The big thing: My story “Shadows Under Hexmouth Street” got a nod from Lois Tilton, one of Locus Magazine’s short fiction reviewers, on her Best of the Year post. You can read her post here.

And, if you’re inclined, you can read the story about urban sorcerers in a decaying city here.

I’m always a bit squeamish about linking to good reviews, because I think in general you should ignore reviews and just keep on keeping on with what you want to do. Don’t let other people define who you are and all that, but… well… it wasn’t like I had a great year publishing-wise, so if I’m tooting my own horn, at least it’s a small horn.

Writing-wise, I wrote a shitastic novel, started two others, wrote five new stories, and sold one (so I’ll have something new coming out in 2013). I received 25 rejection letters and wrote something like 300K words this year.  It might be more — significantly so.  I don’t have an exact figure because two weeks back I spilled a cup of tea on my laptop, and since there are no Mac stores nearby in South Korea, I’ve been using an old netbook while at home, and the netbook doesn’t have the spreadsheet on it where I track all these things because I am on of those people who tracks data “for fun”, having worked at office jobs for too long and chewed too many paint chips as a child.
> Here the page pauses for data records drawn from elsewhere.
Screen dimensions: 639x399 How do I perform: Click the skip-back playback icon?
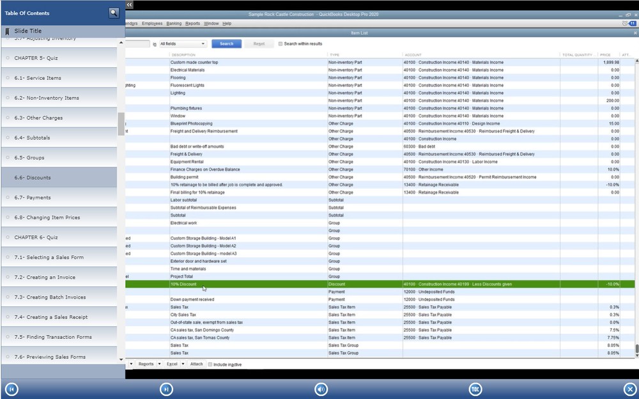point(11,388)
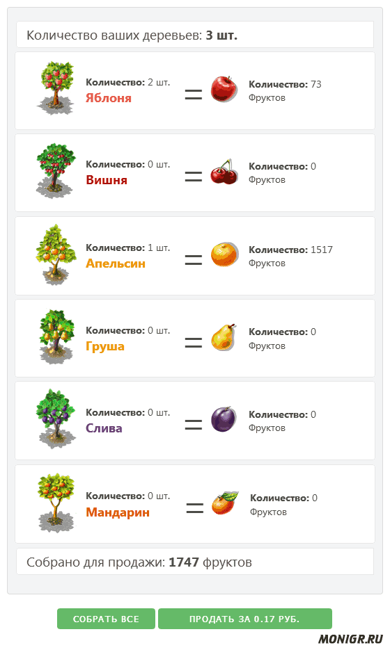
Task: Collect all fruits with Собрать все button
Action: tap(106, 619)
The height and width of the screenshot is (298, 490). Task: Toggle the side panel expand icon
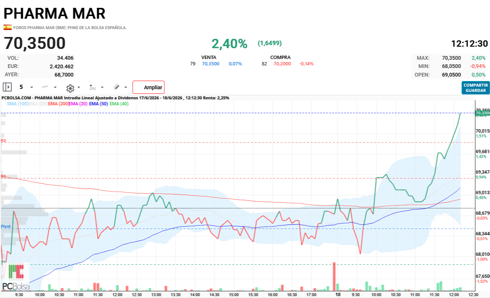(7, 87)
Not sure how many books I read this year, something like 50+. I track all that junk at Goodreads, along with keeping a list at home, but it’s on that other computer, you know the one that’s an inert metal slab at the moment.
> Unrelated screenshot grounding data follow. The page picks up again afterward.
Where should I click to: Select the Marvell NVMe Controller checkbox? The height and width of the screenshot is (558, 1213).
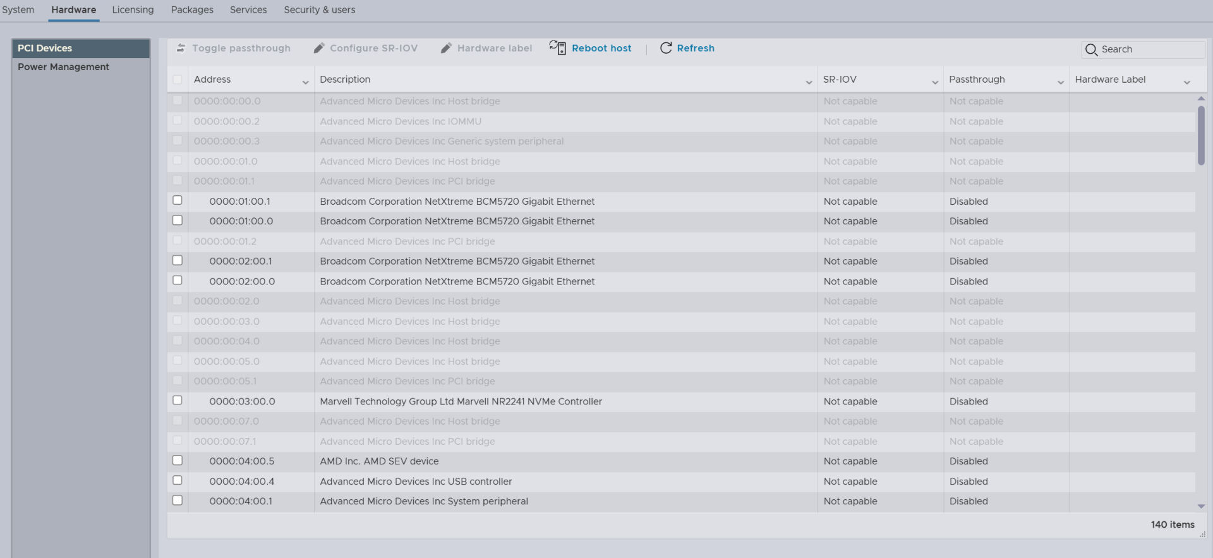coord(178,401)
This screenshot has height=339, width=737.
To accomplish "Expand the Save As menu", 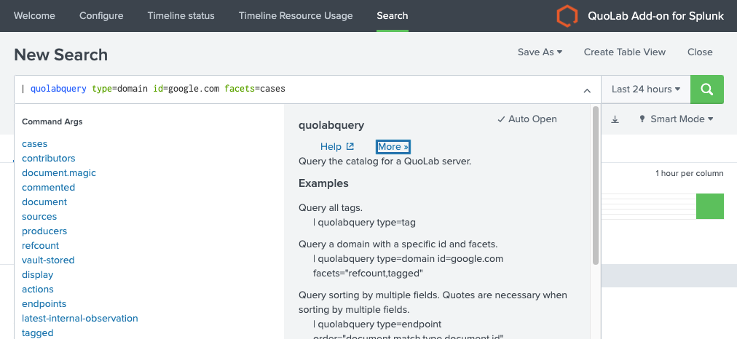I will 540,52.
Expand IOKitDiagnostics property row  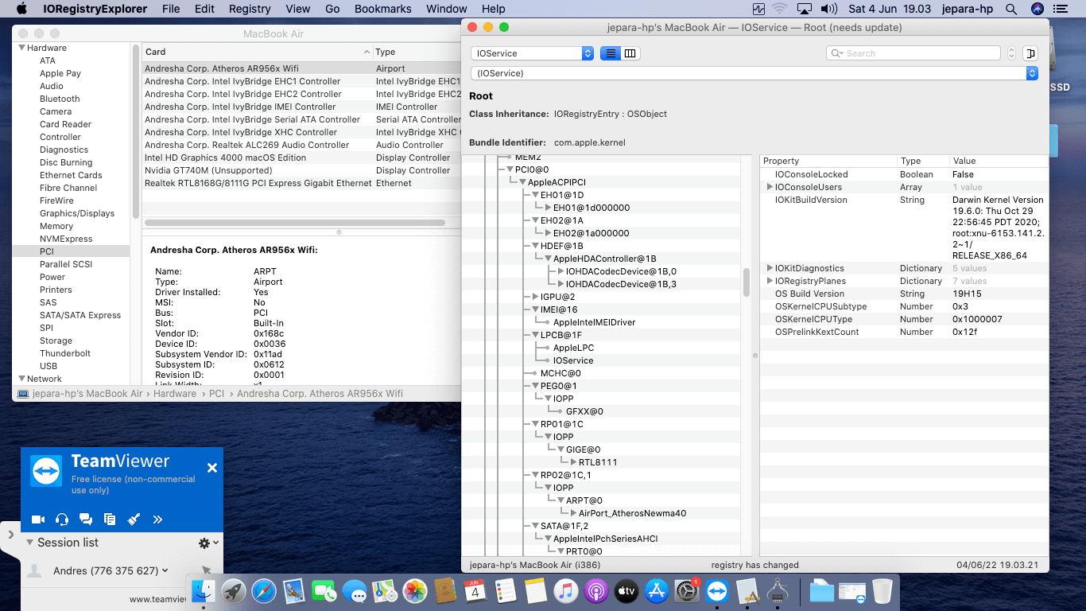(x=770, y=268)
One great thing about 2012 was finding folks to game with here in South Korea. The Vaults of Ur have been a hoot to run. I might branch out and run a more political game this year — but we’ll see, because I’ve got another novel project I’m keen to work on and that’s where I plan on keeping my attention for the next six months.

In 40 hours I board a plane to the USA. While I’m there I hope to have the inert metal slab returned to functioning computer status.

Yesterday I took part in a Polar Bear Plunge. It was great fun, and I recommend it. Seriously. Tomorrow I’ll likely run around like mad trying to do all the junk I put off doing before my trip.

I finished The Brief Wondrous Life of Oscar Wao last night. It’s an amazing book. You should read it.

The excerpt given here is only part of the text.